** BEGIN SELECTED TEXT **

Employer of record vs actual employer – how to tell the difference

October 13, 2020
Employer of record vs actual employer – how to tell the difference

By Nicole Visedo, Senior Workplace Relations Consultant 

When a corporate group of companies becomes insolvent, the appointed liquidator has to identify the correct entity within the group that is the employer. Which entity is the actual employer can have a major impact on an employee’s chances of recovering unpaid employee entitlements when their employer has failed to pay these entitlements due to insolvency.

Some corporate groups have structured their business to have one company in the group that is, on paper, the employer. But a recent case shows that, under the law, if your corporate group goes bust, the entity you have down as the ‘employer of record’, and the entity actually employing your workers, may not be the same!

The Case

In Branded Media Holdings Pty Limited (in liq) [2020] NSWSC 557 (“Branded Media”), Liquidators sought directions on the true employer following the external administration of Brand New Media Pty Ltd (“BNM”) and its subsidiary Branded Media Holdings Pty Ltd (“Holdings”). The subsidiary, Holdings, was placed into liquidation and BNM was subject to a deed of company arrangement.

‘On paper’, Holdings was named as the employer in employment offers and agreements. The Holdings company was established as the employing entity for employees that provided services to other companies within the group.

Fortunately for liquidators in the Branded Media case, some previous cases had already set guidelines to help determine the true employer.

The precedents

In Gothard v Davey [2010] FCA 1163, the court had established several matters that assisted in determining the correct employing entity in the Branded Media case. Gothard v Davey looked at which entity:

  • Had practical and legal control and direction of the employees;
  • Made decisions about hiring, disciplinary issues and remuneration;
  • Actually paid remuneration;
  • Communicated with employees in respect of leave; and
  • Made decisions about the termination of employment.

Despite being the named employer, Holdings did not carry out these activities or hold any control or interest in decisions relating to these matters.

In a second case, Re C&T Grinter Transport Services Pty Ltd (in liq) [2004] FCA 1148, Justice Finn summarised that there are “several considerations that were relevant to identifying which of two or more possible entities was the employing company” and “the totality of the circumstances surrounding the relations of the various parties, including conduct subsequent to the creation of an alleged employment relationship, is relevant to the assessment”, and “documentation created by one or more of the parties describing or evidencing an apparent employment relationship will be relevant to, but not necessarily determinative of, the true character of that relationship”.

** END SELECTED TEXT **

* OBJECTIVE 1: Rewrite the records starting with the line containing "This screenshot has height=2296, width=1060." and going on through the end of the records, changing "GUI agent" to "interface agent" and leaving everything else unchanged.
The records are unrelated to the article on employers.

** BEGIN DATASET EXCERPTS **

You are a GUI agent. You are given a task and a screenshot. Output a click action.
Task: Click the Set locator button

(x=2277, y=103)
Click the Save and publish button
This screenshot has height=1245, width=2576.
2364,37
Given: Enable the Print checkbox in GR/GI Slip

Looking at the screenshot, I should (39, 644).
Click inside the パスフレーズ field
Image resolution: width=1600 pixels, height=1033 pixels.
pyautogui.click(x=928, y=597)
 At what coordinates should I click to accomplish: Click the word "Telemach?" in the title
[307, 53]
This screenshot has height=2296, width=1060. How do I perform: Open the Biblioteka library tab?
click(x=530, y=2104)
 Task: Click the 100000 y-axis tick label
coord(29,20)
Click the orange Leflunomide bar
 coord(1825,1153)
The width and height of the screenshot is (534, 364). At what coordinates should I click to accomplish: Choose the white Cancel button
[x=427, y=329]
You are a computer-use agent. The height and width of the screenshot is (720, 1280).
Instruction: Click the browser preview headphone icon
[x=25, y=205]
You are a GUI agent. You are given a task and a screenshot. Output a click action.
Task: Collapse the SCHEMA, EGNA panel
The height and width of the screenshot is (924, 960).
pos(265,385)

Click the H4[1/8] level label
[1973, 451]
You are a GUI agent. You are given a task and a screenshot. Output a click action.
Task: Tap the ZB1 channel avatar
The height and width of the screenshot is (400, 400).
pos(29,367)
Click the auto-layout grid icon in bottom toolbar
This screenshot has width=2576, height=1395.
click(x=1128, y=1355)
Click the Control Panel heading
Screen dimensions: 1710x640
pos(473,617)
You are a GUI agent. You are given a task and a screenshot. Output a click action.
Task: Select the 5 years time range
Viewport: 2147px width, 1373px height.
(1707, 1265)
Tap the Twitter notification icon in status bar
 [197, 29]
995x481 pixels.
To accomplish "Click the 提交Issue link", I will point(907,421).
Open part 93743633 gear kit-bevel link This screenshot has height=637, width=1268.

** END DATASET EXCERPTS **

* OBJECTIVE 2: Repeat word for word the passage of the employer article starting with "In Branded Media" and going on through "within the group.".

* FULL ANSWER 1:
This screenshot has height=2296, width=1060. How do I perform: Open the Biblioteka library tab?
click(x=530, y=2104)
 Task: Click the 100000 y-axis tick label
coord(29,20)
Click the orange Leflunomide bar
 coord(1825,1153)
The width and height of the screenshot is (534, 364). At what coordinates should I click to accomplish: Choose the white Cancel button
[x=427, y=329]
You are a computer-use agent. The height and width of the screenshot is (720, 1280).
Instruction: Click the browser preview headphone icon
[x=25, y=205]
You are a interface agent. You are given a task and a screenshot. Output a click action.
Task: Collapse the SCHEMA, EGNA panel
The height and width of the screenshot is (924, 960).
pos(265,385)

Click the H4[1/8] level label
[1973, 451]
You are a interface agent. You are given a task and a screenshot. Output a click action.
Task: Tap the ZB1 channel avatar
The height and width of the screenshot is (400, 400).
pos(29,367)
Click the auto-layout grid icon in bottom toolbar
This screenshot has width=2576, height=1395.
click(x=1128, y=1355)
Click the Control Panel heading
Screen dimensions: 1710x640
pos(473,617)
You are a interface agent. You are given a task and a screenshot. Output a click action.
Task: Select the 5 years time range
Viewport: 2147px width, 1373px height.
(1707, 1265)
Tap the Twitter notification icon in status bar
 [197, 29]
995x481 pixels.
To accomplish "Click the 提交Issue link", I will point(907,421).
Open part 93743633 gear kit-bevel link This screenshot has height=637, width=1268.

* FULL ANSWER 2:
In Branded Media Holdings Pty Limited (in liq) [2020] NSWSC 557 (“Branded Media”), Liquidators sought directions on the true employer following the external administration of Brand New Media Pty Ltd (“BNM”) and its subsidiary Branded Media Holdings Pty Ltd (“Holdings”). The subsidiary, Holdings, was placed into liquidation and BNM was subject to a deed of company arrangement.

‘On paper’, Holdings was named as the employer in employment offers and agreements. The Holdings company was established as the employing entity for employees that provided services to other companies within the group.